This is MORNING EDITION from NPR News. I'm Renee Montagne.


And I'm David Greene in for Steve Inskeep.

Secretary of State Hillary Clinton is leading a high-powered U.S. delegation in talks with China and this comes against a backdrop of tensions on the Korean Peninsula. The South accuses North Korea of torpedoing one of its Navy ships in March. South Korea says it will exercise its right to self defense in case of further aggression by North Korea.

NPR's Anthony Kuhn joins us from Beijing to discuss these developments.

Good morning, Anthony.

ANTHONY KUHN: Good morning, David.

GREENE: So South Korea began taking some measures to punish the North for this ship incident - the torpedoed ship - including psychological warfare. Tell us a little bit about that.

KUHN: Yes. This is something that had been discontinued many years ago in an effort to warm ties over with North Korea, but now theyve restarted it. They're doing propaganda broadcasts across the border. They're dropping leaflets. They're using electronic billboards to show the North Koreans how good life is in the South and what they're missing, and they're trying to entice North Korean soldiers to defect to the South. And this is something that the North Koreans have complained about before. It makes them very angry, and this time they have said they will shoot at any propaganda being beamed over the border.

GREENE: So it might seem like just message warfare but the North is actually saying theyll shoot back with actual firepower.

KUHN: Yes. That's right. It hasnt happened yet, but South Koreas Yonhap News Agency reports that North Korean leader Kim Jong-Il actually put his country's military on alert. Its not clear from the report whether that was today or before, but certainly this has worried investors in the Koreas, and the South Korean stock market is down. The South Korean currency, the won, is down against the dollar, and theres a debate going on, I think, among analysts whether this was a tactical move by South Korea or a strategic move that could be followed by more moves and more escalation later.

GREENE: And as this psychological warfare, as you say, starts ramping up from the South, I know investors and everyone is wondering the likelihood of possible military clashes. I mean is that likelihood increasing, would you say, at this point?

KUHN: Well, the two sides could be mutually annihilated by an attack. As many people know, the two sides are in close proximity, separated only by the so-called demilitarized zone, so its hard to see how, you know, a war would be in anyones interest. Then again, that DMZ is, you know, a fairly tense part of the world and the two militaries have a lot of hardware and personnel arrayed against each other there, so its always, you know, in a state of readiness and tension.

GREENE: And Anthony, with Secretary Clinton having these talks with China, some tough thorny economic issues always on the agenda between the U.S. and China. Any progress?

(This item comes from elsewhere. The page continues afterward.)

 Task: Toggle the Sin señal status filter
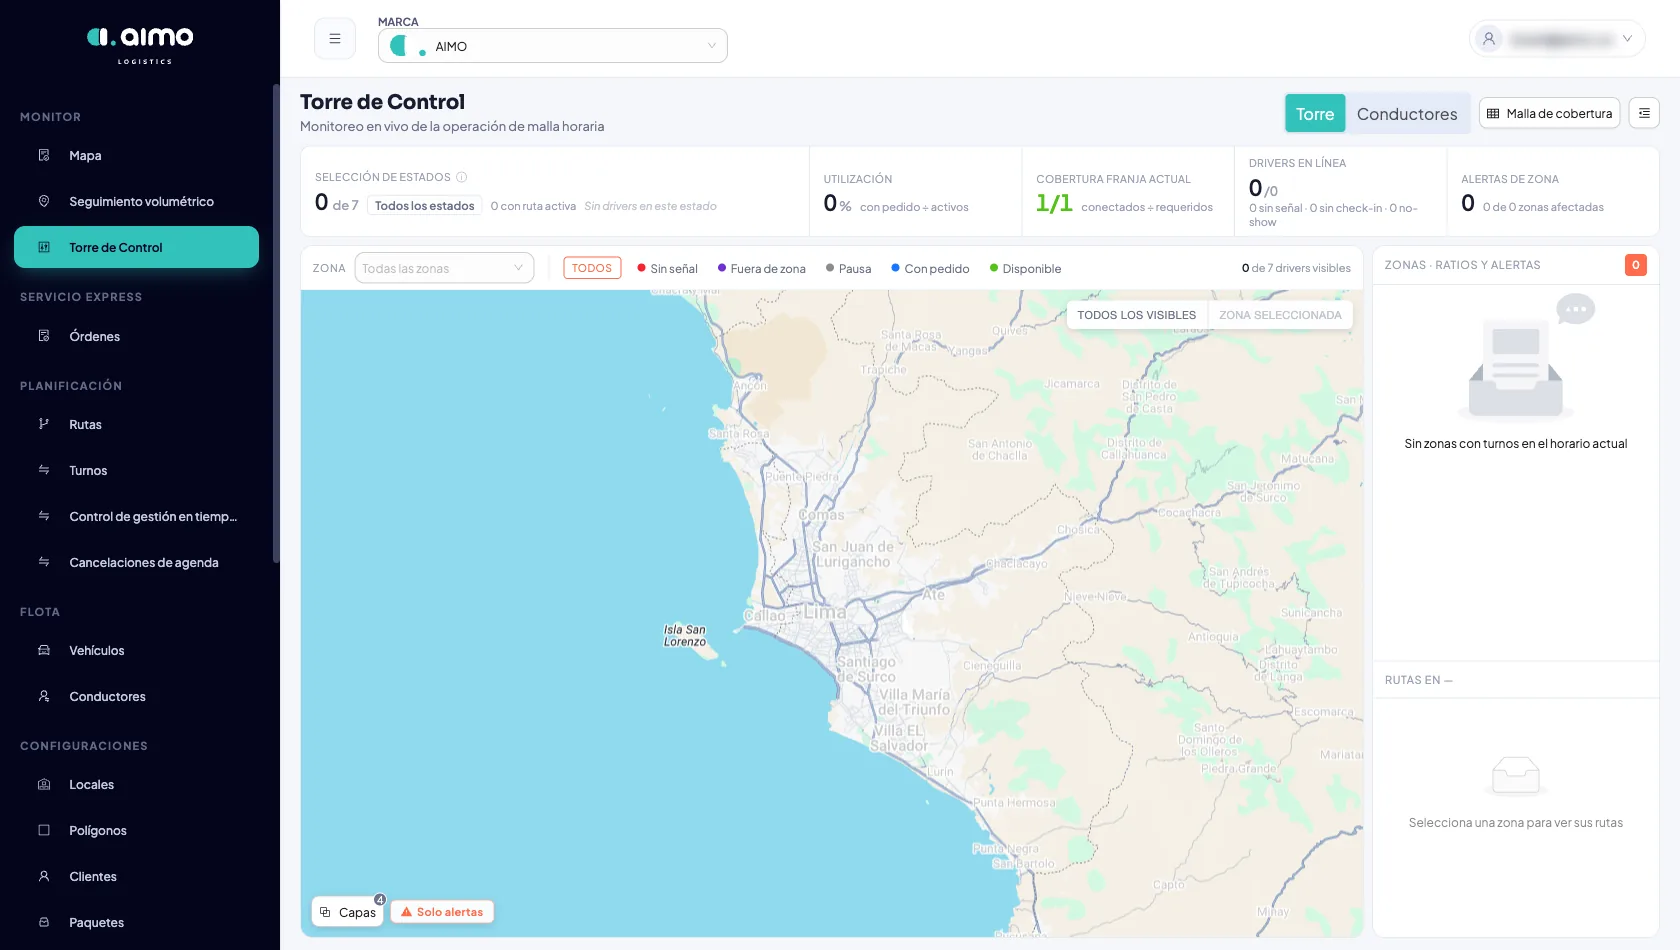pos(667,268)
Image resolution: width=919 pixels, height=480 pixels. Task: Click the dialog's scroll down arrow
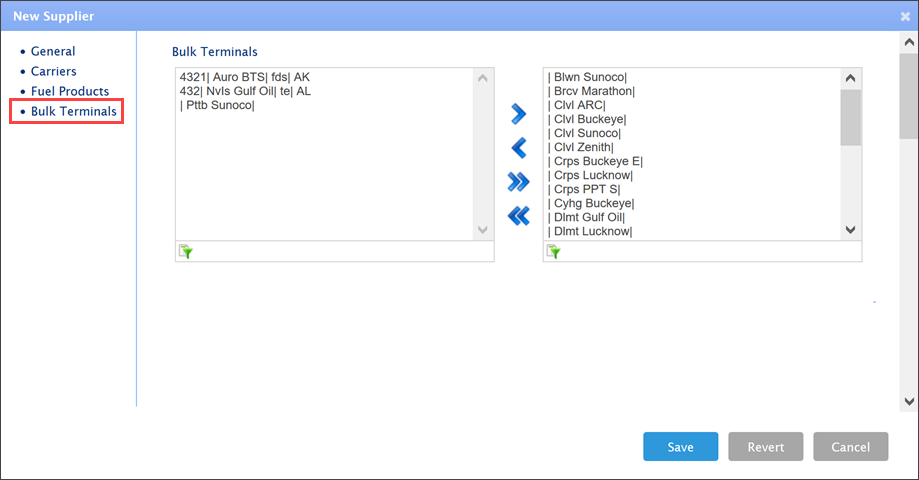(x=908, y=401)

KUHN: Well, there's been no movement in one key area, which is the value of the Chinese currency, which some people argue gives Chinese exports an unfair advantage. Chinas President Hu Jintao repeated the line that China will move on this but at their own pace. On the trade imbalance, China continues to say that if the U.S. wants to sell more things to China, theyve got to lift a long-standing ban on high tech exports. U.S.s Commerce Department says its working on that. The U.S. concern is about foreign technologies being shut out of Chinas market.

For example, iPhones sold in China can't have Wi-Fi because China has its own standard for that, and U.S. companies are worried that theyll be shut out of the market if they dont adopt these Chinese technologies.

GREENE: All right. Thats NPR's Anthony Kuhn joining us from Beijing.

Thanks, Anthony.

KUHN: Thank you, David.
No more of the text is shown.